Simondon fait partie de ces penseurs pour qui « il faut inventer des mots nouveaux pour exprimer des idées nouvelles »([[C. S. Peirce, Écrits sur le signe, Paris, Éditions du Seuil, 1978, p. 22.). Une idée véritablement neuve ne trouverait pas dans les cadres d’un langage établi une expression adéquate. Cette idée nouvelle qui « oblige » Simondon à une invention de mots et à un langage particulier est à chercher dans sa pensée de l’individuation. Si la philosophie n’a pu penser l’individuation de manière conséquente, si elle a toujours ramené cette question aux conditions d’existence de l’individu – réduisant l’individuation à une réalisation – c’est entre autres parce qu’elle n’a pas su se démarquer d’un langage, d’une manière de parler, d’une grammaire, de mots qui ont surdéterminé implicitement l’expérience.

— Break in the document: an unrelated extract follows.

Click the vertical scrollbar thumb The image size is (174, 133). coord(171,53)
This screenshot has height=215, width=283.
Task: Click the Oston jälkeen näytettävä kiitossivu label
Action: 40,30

Il y a un langage de l’être-individuel (dont le paradigme est la forme sujet-prédicat) qui tend à formater et à codifier l’expérience, préalablement à toute mise en problème de celle-ci. On ne s’est pas assez intéressé à la manière de parler de l’expérience et des événements qui la composent, comme si ces questions venaient après, comme si elles étaient secondaires par rapport à l’expérience elle-même.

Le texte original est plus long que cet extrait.